> Exercise requirements:
Copy the full text of the narratives below, word for word.

> Text block:
Four longer narratives behind the voices.
01
The Mother & Her Son
A mother of 24 years · Bali
A mother shares her story of caring for her premature son for 24 years — he was
born two months early, spent 16 days in hospital, and remains unable to walk
due to muscle issues despite having good brain function. She describes a life
marked by her husband's infidelity (which she wishes she could "reset"),
ongoing tension with her in-laws she lives with, and an unfulfilled dream of
opening a food shop that fear and financial risk have prevented. Her mother
serves as her emotional anchor and safe haven, along with her mother's
mountain land where coffee and snake fruit grow — a place of peace she rarely
gets to visit. Despite accumulated hardships, she expresses a desire to make
her family happy and provide them what they need, holding both sadness for
what has been and hope for what could still be.
02
The Lawyer Who Came Home
Native Balinese · Coffee Plantation
A native Balinese woman, grew up on the mountain side of Bali, and now runs
a specialty coffee shop built on her family's coffee plantation. She is a
former lawyer — went to law school, had a serious commercial law career,
made good money, proved herself — then went through a significant depression,
left the law, came home, opened the coffee shop with her entire life savings,
and found herself. She has dyslexia and ADHD and spent most of her early life
proving she wasn't stupid. She sold her violin during the depression. She
still has her dogs. Her brother lives in Taiwan but came home when she needed
help. She describes her current chapter as self-discovery. She is not an
informal worker in the traditional sense — but she occupies a complicated
middle space: she left formal employment by choice, built something precarious
with everything she had, and now exists in a kind of deliberate informality
that was only possible because she had capital to risk.

> Provided information:
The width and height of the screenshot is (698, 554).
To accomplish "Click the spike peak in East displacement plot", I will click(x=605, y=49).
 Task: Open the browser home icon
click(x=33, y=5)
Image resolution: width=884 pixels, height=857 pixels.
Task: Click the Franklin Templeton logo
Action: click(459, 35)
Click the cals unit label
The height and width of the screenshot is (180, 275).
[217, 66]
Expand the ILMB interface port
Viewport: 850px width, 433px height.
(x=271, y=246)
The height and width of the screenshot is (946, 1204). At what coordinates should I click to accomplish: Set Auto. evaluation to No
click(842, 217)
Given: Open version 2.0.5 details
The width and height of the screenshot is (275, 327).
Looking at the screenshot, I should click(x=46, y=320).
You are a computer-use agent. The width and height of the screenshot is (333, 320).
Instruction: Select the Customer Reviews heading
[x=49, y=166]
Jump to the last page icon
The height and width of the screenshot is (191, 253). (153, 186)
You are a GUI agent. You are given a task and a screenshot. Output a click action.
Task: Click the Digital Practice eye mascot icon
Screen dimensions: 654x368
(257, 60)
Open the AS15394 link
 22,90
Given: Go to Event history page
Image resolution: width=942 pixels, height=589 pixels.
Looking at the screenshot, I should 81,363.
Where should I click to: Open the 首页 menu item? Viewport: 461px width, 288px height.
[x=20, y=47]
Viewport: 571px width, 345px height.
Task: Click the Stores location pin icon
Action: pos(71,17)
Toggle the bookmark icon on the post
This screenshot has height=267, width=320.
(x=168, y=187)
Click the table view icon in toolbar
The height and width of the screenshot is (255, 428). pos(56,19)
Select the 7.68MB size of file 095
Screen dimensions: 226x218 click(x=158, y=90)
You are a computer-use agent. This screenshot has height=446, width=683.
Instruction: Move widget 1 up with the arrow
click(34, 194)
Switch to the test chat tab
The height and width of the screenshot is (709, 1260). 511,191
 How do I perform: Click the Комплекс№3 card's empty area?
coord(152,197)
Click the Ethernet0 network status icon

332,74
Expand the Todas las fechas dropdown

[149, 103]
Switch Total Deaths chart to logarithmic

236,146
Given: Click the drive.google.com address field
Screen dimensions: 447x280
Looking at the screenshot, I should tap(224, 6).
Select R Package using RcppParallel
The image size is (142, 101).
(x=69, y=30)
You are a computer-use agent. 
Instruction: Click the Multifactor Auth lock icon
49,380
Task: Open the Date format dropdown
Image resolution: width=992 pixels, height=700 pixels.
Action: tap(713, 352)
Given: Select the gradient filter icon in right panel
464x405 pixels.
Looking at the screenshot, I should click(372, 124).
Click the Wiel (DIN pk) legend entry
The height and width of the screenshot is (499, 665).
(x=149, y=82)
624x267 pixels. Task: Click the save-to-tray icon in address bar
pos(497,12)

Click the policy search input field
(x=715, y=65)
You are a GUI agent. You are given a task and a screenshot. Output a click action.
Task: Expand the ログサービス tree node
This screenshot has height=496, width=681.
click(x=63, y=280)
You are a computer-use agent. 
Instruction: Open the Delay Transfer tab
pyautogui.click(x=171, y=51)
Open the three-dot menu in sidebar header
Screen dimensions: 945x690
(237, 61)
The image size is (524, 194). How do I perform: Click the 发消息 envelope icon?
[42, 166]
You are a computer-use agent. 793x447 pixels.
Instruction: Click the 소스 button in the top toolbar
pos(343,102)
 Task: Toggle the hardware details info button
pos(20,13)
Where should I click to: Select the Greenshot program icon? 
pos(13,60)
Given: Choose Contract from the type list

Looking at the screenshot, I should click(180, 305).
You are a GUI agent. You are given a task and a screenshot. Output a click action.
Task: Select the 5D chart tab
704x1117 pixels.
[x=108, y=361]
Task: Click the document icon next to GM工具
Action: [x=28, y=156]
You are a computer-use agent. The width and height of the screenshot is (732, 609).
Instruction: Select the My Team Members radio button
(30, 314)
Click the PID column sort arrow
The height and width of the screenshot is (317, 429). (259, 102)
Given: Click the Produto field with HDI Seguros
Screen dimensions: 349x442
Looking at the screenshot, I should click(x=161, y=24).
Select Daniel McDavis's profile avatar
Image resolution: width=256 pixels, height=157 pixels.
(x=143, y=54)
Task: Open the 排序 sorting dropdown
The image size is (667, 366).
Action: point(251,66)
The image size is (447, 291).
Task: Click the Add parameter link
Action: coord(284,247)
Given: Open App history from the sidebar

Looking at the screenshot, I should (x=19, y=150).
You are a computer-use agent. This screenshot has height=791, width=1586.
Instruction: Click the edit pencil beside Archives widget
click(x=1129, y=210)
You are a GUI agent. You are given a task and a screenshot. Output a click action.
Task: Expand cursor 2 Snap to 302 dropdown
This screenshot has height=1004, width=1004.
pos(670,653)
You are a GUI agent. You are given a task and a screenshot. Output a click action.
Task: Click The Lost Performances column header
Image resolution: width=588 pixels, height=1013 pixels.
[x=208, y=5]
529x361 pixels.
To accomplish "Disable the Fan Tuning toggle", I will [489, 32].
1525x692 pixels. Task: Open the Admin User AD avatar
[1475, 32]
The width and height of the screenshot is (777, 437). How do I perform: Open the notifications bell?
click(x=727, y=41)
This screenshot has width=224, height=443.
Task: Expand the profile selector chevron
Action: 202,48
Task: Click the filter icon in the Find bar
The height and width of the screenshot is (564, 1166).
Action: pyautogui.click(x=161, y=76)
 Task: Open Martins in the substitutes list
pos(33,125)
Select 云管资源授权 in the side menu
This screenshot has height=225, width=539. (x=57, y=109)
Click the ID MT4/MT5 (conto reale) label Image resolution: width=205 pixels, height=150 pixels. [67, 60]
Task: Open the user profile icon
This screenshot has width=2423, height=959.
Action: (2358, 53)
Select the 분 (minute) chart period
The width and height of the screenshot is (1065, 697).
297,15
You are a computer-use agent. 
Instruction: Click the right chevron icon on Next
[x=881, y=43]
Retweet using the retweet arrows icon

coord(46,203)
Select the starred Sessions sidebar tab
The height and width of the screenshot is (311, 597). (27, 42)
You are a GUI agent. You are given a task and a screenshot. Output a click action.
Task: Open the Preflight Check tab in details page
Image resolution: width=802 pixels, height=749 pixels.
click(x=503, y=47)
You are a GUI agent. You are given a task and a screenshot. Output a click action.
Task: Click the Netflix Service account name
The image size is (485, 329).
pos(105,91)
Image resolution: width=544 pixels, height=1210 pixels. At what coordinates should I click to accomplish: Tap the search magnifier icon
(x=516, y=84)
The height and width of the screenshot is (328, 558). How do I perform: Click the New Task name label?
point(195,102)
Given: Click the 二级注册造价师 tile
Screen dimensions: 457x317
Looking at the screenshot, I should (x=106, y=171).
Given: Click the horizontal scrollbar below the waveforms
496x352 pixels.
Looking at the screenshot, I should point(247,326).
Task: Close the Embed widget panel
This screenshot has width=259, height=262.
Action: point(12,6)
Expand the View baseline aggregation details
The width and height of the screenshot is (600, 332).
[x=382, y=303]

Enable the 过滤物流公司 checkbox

> Result of the exercise:
Four longer narratives behind the voices.
01
The Mother & Her Son
A mother of 24 years · Bali
A mother shares her story of caring for her premature son for 24 years — he was
born two months early, spent 16 days in hospital, and remains unable to walk
due to muscle issues despite having good brain function. She describes a life
marked by her husband's infidelity (which she wishes she could "reset"),
ongoing tension with her in-laws she lives with, and an unfulfilled dream of
opening a food shop that fear and financial risk have prevented. Her mother
serves as her emotional anchor and safe haven, along with her mother's
mountain land where coffee and snake fruit grow — a place of peace she rarely
gets to visit. Despite accumulated hardships, she expresses a desire to make
her family happy and provide them what they need, holding both sadness for
what has been and hope for what could still be.
02
The Lawyer Who Came Home
Native Balinese · Coffee Plantation
A native Balinese woman, grew up on the mountain side of Bali, and now runs
a specialty coffee shop built on her family's coffee plantation. She is a
former lawyer — went to law school, had a serious commercial law career,
made good money, proved herself — then went through a significant depression,
left the law, came home, opened the coffee shop with her entire life savings,
and found herself. She has dyslexia and ADHD and spent most of her early life
proving she wasn't stupid. She sold her violin during the depression. She
still has her dogs. Her brother lives in Taiwan but came home when she needed
help. She describes her current chapter as self-discovery. She is not an
informal worker in the traditional sense — but she occupies a complicated
middle space: she left formal employment by choice, built something precarious
with everything she had, and now exists in a kind of deliberate informality
that was only possible because she had capital to risk.